Abstract:
The field of pediatric skeletal muscle channelopathies has seen major new advances in terms of a wider understanding of clinical presentations and new phenotypes. Skeletal muscle channelopathies cause significant disability and even death in some of the newly described phenotypes. Despite this, there are virtually no data on the epidemiology and longitudinal natural history of these conditions or randomized controlled trial evidence of efficacy or tolerability of any treatment in children, and thus best practice care recommendations do not exist. Clinical history, and to a lesser extent examination, is key to eliciting symptoms and signs that indicate a differential diagnosis of muscle channelopathy. Normal routine investigations should not deter one from the diagnosis. Specialist neurophysiologic investigations have an additional role, but their availability should not delay genetic testing. New phenotypes are increasingly likely to be identified by next-generation sequencing panels. Many treatments or interventions for symptomatic patients are available, with anecdotal data to support their benefit, but we lack trial data on efficacy, safety, or superiority. This lack of trial data in turn can lead to hesitancy in prescribing among doctors or in accepting medication by parents. Holistic management addressing work, education, activity, and additional symptoms of pain and fatigue provides significant benefit. Preventable morbidity and sometimes mortality occurs if the diagnosis and therefore treatment is delayed. Advances in genetic sequencing technology and greater access to testing may help to refine recently identified phenotypes, including histology, as more cases are described.

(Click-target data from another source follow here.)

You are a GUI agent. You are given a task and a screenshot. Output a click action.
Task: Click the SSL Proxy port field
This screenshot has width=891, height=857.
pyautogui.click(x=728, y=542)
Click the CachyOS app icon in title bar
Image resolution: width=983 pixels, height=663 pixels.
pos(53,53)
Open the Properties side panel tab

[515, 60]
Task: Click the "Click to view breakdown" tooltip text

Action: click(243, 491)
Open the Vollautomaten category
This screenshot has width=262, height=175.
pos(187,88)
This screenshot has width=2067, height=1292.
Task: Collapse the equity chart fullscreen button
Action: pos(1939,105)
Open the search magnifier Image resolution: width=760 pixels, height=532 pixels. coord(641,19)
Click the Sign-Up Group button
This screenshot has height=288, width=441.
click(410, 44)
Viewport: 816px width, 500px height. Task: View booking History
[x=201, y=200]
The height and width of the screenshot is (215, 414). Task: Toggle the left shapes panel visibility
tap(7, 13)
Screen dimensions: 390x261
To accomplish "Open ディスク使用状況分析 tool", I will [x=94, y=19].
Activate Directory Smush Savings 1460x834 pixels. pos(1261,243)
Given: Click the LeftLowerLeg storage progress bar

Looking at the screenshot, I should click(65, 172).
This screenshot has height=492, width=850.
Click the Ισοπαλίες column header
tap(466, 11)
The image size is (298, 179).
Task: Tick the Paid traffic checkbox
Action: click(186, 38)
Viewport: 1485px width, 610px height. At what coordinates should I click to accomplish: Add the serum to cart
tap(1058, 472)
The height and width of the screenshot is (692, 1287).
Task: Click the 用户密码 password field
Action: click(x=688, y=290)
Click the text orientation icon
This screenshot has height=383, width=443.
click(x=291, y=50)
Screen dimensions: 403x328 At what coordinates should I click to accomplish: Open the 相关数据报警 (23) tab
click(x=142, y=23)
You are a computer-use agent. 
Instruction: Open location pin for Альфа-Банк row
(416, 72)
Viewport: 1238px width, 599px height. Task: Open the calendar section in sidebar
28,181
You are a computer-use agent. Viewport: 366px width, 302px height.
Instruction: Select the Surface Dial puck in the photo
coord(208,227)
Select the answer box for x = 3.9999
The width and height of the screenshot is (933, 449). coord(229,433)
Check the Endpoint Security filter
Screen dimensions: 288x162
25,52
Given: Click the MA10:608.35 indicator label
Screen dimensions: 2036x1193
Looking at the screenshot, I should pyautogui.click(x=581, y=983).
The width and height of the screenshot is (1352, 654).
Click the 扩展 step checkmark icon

Randomized controlled treatment trials are required to inform best practice care recommendations. A holistic approach to management is essential and should not be overlooked. Good quality data on prevalence, health burden, and optimal treatment are urgently needed.
摘要:
在对临床表现和新表型的更广泛理解方面,小儿骨骼肌通道病领域取得了重大进展。在一些新描述的表型中,骨骼肌通道病导致严重的残疾甚至死亡。尽管如此,几乎没有关于这些疾病的流行病学和纵向自然史的数据,也没有任何儿童治疗的疗效或耐受性的随机对照试验证据,因此,最佳实践护理建议不存在。临床病史,在较小程度上的检查,是诱发症状和体征的关键,这些症状和体征表明了肌通道病的鉴别诊断。正常的常规检查不应阻止诊断。专科神经生理学研究还有一个额外的作用,但是它们的可用性不应该延迟基因检测。新的表型越来越可能被下一代测序小组鉴定。对有症状的患者有许多治疗或干预措施,有轶事数据来支持他们的利益,但是我们缺乏关于疗效的试验数据,安全,或优势。这种缺乏试验数据反过来会导致医生在处方或父母接受药物时犹豫不决。整体管理寻址工作,教育,活动,和疼痛和疲劳的额外症状提供了显著的益处。如果诊断和治疗延迟,则发生可预防的发病率和有时死亡。基因测序技术的进步和更多的检测机会可能有助于改进最近确定的表型,包括组织学,随着更多案例的描述。需要进行随机对照治疗试验以提供最佳实践护理建议。全面的管理方法至关重要,不应忽视。关于患病率的高质量数据,健康负担,和最佳治疗是迫切需要的。